* PROBLEM
Output each entry in full so that the result matches the data exactly.

* THE DATA
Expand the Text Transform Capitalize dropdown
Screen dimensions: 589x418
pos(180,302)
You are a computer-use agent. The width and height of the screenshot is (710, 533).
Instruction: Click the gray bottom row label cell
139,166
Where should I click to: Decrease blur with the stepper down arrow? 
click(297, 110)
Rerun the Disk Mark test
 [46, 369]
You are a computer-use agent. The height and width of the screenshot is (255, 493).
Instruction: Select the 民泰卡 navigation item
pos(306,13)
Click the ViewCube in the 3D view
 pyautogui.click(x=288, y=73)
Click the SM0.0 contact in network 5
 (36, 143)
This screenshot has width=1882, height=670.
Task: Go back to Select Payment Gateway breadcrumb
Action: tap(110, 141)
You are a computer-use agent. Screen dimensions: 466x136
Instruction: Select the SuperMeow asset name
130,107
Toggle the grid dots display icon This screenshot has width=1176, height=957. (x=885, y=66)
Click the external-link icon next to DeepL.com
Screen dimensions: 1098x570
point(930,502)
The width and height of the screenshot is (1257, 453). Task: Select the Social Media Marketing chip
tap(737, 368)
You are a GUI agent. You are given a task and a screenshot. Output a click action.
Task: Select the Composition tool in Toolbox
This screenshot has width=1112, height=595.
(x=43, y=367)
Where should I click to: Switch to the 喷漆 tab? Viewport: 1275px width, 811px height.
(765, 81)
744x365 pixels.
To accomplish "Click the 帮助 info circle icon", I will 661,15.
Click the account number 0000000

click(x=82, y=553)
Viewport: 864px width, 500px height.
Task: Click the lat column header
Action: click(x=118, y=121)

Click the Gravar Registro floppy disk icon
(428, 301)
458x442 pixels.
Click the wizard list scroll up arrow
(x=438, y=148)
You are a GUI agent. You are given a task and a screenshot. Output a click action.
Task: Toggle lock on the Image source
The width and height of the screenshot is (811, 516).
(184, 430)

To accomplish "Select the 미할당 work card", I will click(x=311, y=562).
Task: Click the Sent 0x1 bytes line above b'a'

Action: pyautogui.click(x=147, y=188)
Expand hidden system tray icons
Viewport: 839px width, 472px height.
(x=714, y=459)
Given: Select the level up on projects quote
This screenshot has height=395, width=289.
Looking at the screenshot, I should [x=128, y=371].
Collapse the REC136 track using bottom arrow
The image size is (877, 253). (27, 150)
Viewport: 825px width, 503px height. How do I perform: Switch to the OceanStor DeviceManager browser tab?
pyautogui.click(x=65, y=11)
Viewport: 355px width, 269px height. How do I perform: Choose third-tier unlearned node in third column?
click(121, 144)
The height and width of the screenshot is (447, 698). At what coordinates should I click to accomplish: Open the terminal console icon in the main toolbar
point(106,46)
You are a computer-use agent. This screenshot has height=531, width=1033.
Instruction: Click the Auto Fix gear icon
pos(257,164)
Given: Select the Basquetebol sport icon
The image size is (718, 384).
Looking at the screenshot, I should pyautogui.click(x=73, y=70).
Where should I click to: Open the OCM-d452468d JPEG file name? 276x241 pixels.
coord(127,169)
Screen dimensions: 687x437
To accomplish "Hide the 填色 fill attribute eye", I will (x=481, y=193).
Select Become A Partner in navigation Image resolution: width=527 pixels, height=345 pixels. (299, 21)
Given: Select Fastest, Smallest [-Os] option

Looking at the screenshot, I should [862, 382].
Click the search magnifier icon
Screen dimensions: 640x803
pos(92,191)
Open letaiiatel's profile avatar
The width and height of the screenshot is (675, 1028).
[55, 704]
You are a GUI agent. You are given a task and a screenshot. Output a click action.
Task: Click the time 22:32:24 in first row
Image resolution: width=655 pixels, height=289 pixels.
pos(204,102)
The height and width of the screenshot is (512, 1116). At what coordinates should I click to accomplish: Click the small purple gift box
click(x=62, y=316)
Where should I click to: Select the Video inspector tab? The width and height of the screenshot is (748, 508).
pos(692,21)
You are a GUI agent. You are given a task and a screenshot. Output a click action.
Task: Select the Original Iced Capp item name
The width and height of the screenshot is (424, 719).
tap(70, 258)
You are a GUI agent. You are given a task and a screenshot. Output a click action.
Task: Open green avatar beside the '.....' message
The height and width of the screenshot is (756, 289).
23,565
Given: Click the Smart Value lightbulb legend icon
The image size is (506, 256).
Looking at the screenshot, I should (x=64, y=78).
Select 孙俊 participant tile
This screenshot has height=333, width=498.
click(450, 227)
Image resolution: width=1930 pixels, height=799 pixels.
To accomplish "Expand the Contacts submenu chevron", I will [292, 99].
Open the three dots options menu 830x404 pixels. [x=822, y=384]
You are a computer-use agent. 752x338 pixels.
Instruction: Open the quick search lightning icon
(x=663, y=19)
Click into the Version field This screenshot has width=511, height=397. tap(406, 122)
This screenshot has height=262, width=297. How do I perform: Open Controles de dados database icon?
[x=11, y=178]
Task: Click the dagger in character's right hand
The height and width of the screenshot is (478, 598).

* EXERCISE ANSWER
Expand the Text Transform Capitalize dropdown
Screen dimensions: 589x418
pos(180,302)
You are a computer-use agent. The width and height of the screenshot is (710, 533).
Instruction: Click the gray bottom row label cell
139,166
Where should I click to: Decrease blur with the stepper down arrow? 
click(297, 110)
Rerun the Disk Mark test
 [46, 369]
You are a computer-use agent. The height and width of the screenshot is (255, 493).
Instruction: Select the 民泰卡 navigation item
pos(306,13)
Click the ViewCube in the 3D view
 pyautogui.click(x=288, y=73)
Click the SM0.0 contact in network 5
 (36, 143)
This screenshot has width=1882, height=670.
Task: Go back to Select Payment Gateway breadcrumb
Action: tap(110, 141)
You are a computer-use agent. Screen dimensions: 466x136
Instruction: Select the SuperMeow asset name
130,107
Toggle the grid dots display icon This screenshot has width=1176, height=957. (x=885, y=66)
Click the external-link icon next to DeepL.com
Screen dimensions: 1098x570
point(930,502)
The width and height of the screenshot is (1257, 453). Task: Select the Social Media Marketing chip
tap(737, 368)
You are a GUI agent. You are given a task and a screenshot. Output a click action.
Task: Select the Composition tool in Toolbox
This screenshot has width=1112, height=595.
(x=43, y=367)
Where should I click to: Switch to the 喷漆 tab? Viewport: 1275px width, 811px height.
(765, 81)
744x365 pixels.
To accomplish "Click the 帮助 info circle icon", I will 661,15.
Click the account number 0000000

click(x=82, y=553)
Viewport: 864px width, 500px height.
Task: Click the lat column header
Action: click(x=118, y=121)

Click the Gravar Registro floppy disk icon
(428, 301)
458x442 pixels.
Click the wizard list scroll up arrow
(x=438, y=148)
You are a GUI agent. You are given a task and a screenshot. Output a click action.
Task: Toggle lock on the Image source
The width and height of the screenshot is (811, 516).
(184, 430)

To accomplish "Select the 미할당 work card", I will click(x=311, y=562).
Task: Click the Sent 0x1 bytes line above b'a'

Action: pyautogui.click(x=147, y=188)
Expand hidden system tray icons
Viewport: 839px width, 472px height.
(x=714, y=459)
Given: Select the level up on projects quote
This screenshot has height=395, width=289.
Looking at the screenshot, I should [x=128, y=371].
Collapse the REC136 track using bottom arrow
The image size is (877, 253). (27, 150)
Viewport: 825px width, 503px height. How do I perform: Switch to the OceanStor DeviceManager browser tab?
pyautogui.click(x=65, y=11)
Viewport: 355px width, 269px height. How do I perform: Choose third-tier unlearned node in third column?
click(121, 144)
The height and width of the screenshot is (447, 698). At what coordinates should I click to accomplish: Open the terminal console icon in the main toolbar
point(106,46)
You are a computer-use agent. This screenshot has height=531, width=1033.
Instruction: Click the Auto Fix gear icon
pos(257,164)
Given: Select the Basquetebol sport icon
The image size is (718, 384).
Looking at the screenshot, I should pyautogui.click(x=73, y=70).
Where should I click to: Open the OCM-d452468d JPEG file name? 276x241 pixels.
coord(127,169)
Screen dimensions: 687x437
To accomplish "Hide the 填色 fill attribute eye", I will (x=481, y=193).
Select Become A Partner in navigation Image resolution: width=527 pixels, height=345 pixels. (299, 21)
Given: Select Fastest, Smallest [-Os] option

Looking at the screenshot, I should [862, 382].
Click the search magnifier icon
Screen dimensions: 640x803
pos(92,191)
Open letaiiatel's profile avatar
The width and height of the screenshot is (675, 1028).
[55, 704]
You are a GUI agent. You are given a task and a screenshot. Output a click action.
Task: Click the time 22:32:24 in first row
Image resolution: width=655 pixels, height=289 pixels.
pos(204,102)
The height and width of the screenshot is (512, 1116). At what coordinates should I click to accomplish: Click the small purple gift box
click(x=62, y=316)
Where should I click to: Select the Video inspector tab? The width and height of the screenshot is (748, 508).
pos(692,21)
You are a GUI agent. You are given a task and a screenshot. Output a click action.
Task: Select the Original Iced Capp item name
The width and height of the screenshot is (424, 719).
tap(70, 258)
You are a GUI agent. You are given a task and a screenshot. Output a click action.
Task: Open green avatar beside the '.....' message
The height and width of the screenshot is (756, 289).
23,565
Given: Click the Smart Value lightbulb legend icon
The image size is (506, 256).
Looking at the screenshot, I should (x=64, y=78).
Select 孙俊 participant tile
This screenshot has height=333, width=498.
click(450, 227)
Image resolution: width=1930 pixels, height=799 pixels.
To accomplish "Expand the Contacts submenu chevron", I will [292, 99].
Open the three dots options menu 830x404 pixels. [x=822, y=384]
You are a computer-use agent. 752x338 pixels.
Instruction: Open the quick search lightning icon
(x=663, y=19)
Click into the Version field This screenshot has width=511, height=397. tap(406, 122)
This screenshot has height=262, width=297. How do I perform: Open Controles de dados database icon?
[x=11, y=178]
Task: Click the dagger in character's right hand
The height and width of the screenshot is (478, 598).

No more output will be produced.